:: EXERCISE ::
Say how many lines below hold the word "question"; give the number by itself.

[[ TASK MATERIAL, beginning ]]

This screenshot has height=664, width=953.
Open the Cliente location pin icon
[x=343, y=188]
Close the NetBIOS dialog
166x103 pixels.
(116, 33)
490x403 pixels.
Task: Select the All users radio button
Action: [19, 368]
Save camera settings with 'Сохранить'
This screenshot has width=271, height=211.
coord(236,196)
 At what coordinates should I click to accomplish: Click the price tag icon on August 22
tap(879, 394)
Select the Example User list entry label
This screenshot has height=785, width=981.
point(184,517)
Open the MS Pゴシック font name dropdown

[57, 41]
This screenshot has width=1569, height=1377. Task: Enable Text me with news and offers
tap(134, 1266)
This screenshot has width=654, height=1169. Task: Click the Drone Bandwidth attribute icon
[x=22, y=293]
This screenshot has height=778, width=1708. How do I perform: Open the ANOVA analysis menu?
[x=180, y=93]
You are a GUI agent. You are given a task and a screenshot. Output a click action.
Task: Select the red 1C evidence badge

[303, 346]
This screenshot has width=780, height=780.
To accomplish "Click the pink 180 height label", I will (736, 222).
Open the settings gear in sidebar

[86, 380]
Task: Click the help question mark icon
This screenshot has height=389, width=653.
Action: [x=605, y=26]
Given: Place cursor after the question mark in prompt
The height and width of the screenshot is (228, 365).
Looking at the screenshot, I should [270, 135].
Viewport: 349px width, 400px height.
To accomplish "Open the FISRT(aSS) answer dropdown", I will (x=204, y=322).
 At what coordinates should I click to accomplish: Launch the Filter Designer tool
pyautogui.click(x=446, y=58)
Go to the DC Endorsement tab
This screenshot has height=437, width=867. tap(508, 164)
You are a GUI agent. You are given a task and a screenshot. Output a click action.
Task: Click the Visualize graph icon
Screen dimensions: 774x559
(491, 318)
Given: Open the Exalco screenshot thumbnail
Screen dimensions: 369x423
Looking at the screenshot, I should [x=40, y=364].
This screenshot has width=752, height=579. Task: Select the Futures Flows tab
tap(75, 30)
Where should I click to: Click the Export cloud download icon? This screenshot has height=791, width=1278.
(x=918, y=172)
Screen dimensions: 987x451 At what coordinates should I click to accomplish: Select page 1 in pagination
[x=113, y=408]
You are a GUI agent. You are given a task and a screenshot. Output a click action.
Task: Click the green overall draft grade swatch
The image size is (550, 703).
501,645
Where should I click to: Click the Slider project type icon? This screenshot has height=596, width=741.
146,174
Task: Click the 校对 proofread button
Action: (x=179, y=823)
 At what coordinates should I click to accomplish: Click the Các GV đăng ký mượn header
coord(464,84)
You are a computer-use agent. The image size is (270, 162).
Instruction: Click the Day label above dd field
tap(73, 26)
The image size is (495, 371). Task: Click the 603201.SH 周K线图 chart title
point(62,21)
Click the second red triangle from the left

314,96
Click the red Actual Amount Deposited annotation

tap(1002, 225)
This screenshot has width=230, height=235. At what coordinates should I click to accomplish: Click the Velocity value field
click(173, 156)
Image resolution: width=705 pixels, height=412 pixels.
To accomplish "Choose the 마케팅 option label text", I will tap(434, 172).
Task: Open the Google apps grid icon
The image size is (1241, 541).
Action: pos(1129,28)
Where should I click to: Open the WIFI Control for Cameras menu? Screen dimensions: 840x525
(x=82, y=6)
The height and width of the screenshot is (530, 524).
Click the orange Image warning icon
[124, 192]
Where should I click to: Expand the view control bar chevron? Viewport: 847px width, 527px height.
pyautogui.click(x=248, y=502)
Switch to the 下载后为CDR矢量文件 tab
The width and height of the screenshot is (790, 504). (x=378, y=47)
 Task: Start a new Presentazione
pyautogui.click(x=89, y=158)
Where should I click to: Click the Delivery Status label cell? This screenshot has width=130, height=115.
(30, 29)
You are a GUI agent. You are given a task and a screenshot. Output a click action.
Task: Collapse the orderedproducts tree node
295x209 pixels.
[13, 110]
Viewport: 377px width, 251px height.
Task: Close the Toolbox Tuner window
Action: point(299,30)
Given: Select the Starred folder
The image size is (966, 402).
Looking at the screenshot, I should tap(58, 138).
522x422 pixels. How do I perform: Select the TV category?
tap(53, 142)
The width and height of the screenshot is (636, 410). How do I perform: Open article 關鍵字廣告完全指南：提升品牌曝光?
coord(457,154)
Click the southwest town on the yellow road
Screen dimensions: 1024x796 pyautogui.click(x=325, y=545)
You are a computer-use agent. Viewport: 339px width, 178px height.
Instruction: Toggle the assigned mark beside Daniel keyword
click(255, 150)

[[ TASK MATERIAL, end ]]

:: THE COMPLETED TASK ::
2